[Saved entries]

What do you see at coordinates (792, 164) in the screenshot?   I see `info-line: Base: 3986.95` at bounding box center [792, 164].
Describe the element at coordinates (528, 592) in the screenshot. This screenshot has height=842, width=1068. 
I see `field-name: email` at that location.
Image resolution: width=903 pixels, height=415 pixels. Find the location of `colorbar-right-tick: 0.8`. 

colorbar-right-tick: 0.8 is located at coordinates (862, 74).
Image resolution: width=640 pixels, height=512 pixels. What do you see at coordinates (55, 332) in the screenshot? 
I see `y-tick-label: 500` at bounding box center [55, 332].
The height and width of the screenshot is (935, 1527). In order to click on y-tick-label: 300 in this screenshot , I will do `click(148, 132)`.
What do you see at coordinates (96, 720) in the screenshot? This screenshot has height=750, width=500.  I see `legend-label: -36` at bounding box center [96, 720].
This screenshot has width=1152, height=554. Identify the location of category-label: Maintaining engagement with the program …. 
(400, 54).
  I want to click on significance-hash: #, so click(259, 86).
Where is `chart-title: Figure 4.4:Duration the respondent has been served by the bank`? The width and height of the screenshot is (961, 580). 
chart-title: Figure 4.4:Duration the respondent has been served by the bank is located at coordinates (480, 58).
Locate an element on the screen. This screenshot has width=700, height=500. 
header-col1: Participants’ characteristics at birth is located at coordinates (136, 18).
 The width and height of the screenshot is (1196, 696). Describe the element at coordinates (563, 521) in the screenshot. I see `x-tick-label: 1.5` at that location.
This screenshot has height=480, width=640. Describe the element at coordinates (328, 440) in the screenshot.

**EXERCISE:**
Copy out every one of the rows above with no changes at all.

**RESULT FOR THIS EXERCISE:**
What do you see at coordinates (792, 164) in the screenshot?   I see `info-line: Base: 3986.95` at bounding box center [792, 164].
Describe the element at coordinates (528, 592) in the screenshot. This screenshot has height=842, width=1068. 
I see `field-name: email` at that location.
Image resolution: width=903 pixels, height=415 pixels. Find the location of `colorbar-right-tick: 0.8`. 

colorbar-right-tick: 0.8 is located at coordinates (862, 74).
Image resolution: width=640 pixels, height=512 pixels. What do you see at coordinates (55, 332) in the screenshot? 
I see `y-tick-label: 500` at bounding box center [55, 332].
The height and width of the screenshot is (935, 1527). In order to click on y-tick-label: 300 in this screenshot , I will do `click(148, 132)`.
What do you see at coordinates (96, 720) in the screenshot? This screenshot has height=750, width=500.  I see `legend-label: -36` at bounding box center [96, 720].
This screenshot has width=1152, height=554. Identify the location of category-label: Maintaining engagement with the program …. 
(400, 54).
  I want to click on significance-hash: #, so click(259, 86).
Where is `chart-title: Figure 4.4:Duration the respondent has been served by the bank`? The width and height of the screenshot is (961, 580). 
chart-title: Figure 4.4:Duration the respondent has been served by the bank is located at coordinates (480, 58).
Locate an element on the screen. This screenshot has width=700, height=500. 
header-col1: Participants’ characteristics at birth is located at coordinates (136, 18).
 The width and height of the screenshot is (1196, 696). Describe the element at coordinates (563, 521) in the screenshot. I see `x-tick-label: 1.5` at that location.
This screenshot has height=480, width=640. Describe the element at coordinates (328, 440) in the screenshot.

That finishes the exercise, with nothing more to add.